JOHANNESBURG — A monitor for the United Nations-backed body charged with halting the illegal trade in diamonds that finance conflict has recommended that Zimbabwe be allowed to export the stones, prompting condemnations from human rights groups that say the country's military is still deeply involved in smuggling and violence against local miners.
In an internal report provided to The New York Times on Tuesday, the monitor, Abbey Chikane, a South African businessman and management consultant, said that the government of Zimbabwe had met the minimum required standards to trade in rough diamonds and that he was "ready to supervise export arrangements."
He advocated that the army continue guarding the vast diamond fields in the eastern part of the country to prevent an influx of illegal miners, until the police could be trained for the task. Investigators for the same body sponsoring Chikane — known as the Kimberley Process — found last year that the military had raped, assaulted and unleashed dogs on illegal miners.
Beyond challenging Chikane's recent findings, campaigners against so-called blood diamonds or conflict diamonds contend that he endangered the leader of a Zimbabwean civic group investigating human rights abuses in the diamond fields, effectively causing his arrest. The civic group leader, Farai Maguwu, has been detained since Thursday, days after meeting Chikane at a Holiday Inn in Zimbabwe, Maguwu's lawyers said.
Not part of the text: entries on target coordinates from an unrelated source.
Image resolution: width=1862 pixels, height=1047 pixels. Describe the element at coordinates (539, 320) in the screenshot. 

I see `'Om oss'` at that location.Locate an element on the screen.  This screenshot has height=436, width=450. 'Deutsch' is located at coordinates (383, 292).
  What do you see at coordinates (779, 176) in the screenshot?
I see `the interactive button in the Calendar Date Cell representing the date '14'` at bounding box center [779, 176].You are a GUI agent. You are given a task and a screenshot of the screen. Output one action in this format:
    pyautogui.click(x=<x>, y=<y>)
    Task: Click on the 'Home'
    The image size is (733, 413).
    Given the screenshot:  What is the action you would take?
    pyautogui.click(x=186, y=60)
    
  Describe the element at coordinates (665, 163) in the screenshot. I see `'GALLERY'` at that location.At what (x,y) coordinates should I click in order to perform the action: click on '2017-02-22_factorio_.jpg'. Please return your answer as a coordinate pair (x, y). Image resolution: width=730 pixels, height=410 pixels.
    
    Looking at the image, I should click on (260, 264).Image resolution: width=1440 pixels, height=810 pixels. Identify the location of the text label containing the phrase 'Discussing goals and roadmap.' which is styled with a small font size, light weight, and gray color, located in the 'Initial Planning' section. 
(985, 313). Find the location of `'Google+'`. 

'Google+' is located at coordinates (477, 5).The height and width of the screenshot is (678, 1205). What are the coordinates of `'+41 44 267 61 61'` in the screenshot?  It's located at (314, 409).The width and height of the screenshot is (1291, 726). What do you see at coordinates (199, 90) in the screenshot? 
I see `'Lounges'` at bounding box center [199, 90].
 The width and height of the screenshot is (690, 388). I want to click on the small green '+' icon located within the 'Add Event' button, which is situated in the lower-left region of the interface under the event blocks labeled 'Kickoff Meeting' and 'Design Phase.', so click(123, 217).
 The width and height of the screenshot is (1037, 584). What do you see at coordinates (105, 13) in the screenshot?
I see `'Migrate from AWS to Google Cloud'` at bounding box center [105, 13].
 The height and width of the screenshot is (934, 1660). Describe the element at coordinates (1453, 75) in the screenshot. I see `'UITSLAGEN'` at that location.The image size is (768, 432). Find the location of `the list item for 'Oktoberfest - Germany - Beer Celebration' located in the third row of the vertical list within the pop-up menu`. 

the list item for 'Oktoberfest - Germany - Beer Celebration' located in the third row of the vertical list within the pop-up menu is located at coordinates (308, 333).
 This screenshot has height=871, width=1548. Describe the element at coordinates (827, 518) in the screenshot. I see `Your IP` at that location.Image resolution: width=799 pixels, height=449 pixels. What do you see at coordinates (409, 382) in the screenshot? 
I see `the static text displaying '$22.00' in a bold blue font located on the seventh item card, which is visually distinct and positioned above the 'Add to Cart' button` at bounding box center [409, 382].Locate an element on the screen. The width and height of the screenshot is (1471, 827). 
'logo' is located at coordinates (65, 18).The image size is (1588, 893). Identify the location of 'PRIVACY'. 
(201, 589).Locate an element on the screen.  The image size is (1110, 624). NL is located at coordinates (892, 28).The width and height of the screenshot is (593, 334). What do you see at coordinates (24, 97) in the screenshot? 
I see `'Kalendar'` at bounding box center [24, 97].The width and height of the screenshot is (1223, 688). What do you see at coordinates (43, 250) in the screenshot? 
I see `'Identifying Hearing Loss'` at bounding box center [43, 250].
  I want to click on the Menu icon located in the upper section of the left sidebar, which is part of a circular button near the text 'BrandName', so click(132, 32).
Chikane, however, contends that it was Maguwu who put him at risk of imprisonment by handing over a top-secret document in the presence of government intelligence agents. Whatever the merits of Chikane's findings, his handling of the meeting with Maguwu could become a major issue when the Kimberley Process meets later this month and considers the monitor's recommendations.
ADVERTISEMENT
In his report, Chikane said Maguwu had given him a top-secret, "fraudulently acquired" document meant for the Joint Operations Command, putting Chikane himself at risk of arrest. The Joint Operations Command is a council of the inner circle of President Robert Mugabe of Zimbabwe.
He said Maguwu knew at the time that Chikane was accompanied by Zimbabwean intelligence agents. Mugabe and his ZANU-PF party, in power for 30 years, control the intelligence service, as well as the police, the military and the mining ministry.
''A man dressed in black and claiming to be from the "presidency' was seated less than a meter away," Chikane wrote in his report.
Chikane said he had subsequently consulted with Zimbabwean officials about the authenticity of the document, concerned that possessing it could be criminal. In an interview Tuesday, Chikane said he had arranged for a private room for his meeting with Maguwu, but that Maguwu was so late that they had to meet in the hotel lobby.
Maguwu denied that he had given Chikane a secret document, according to a transcript of an interview he gave SW Radio Africa a day before turning himself in to the police.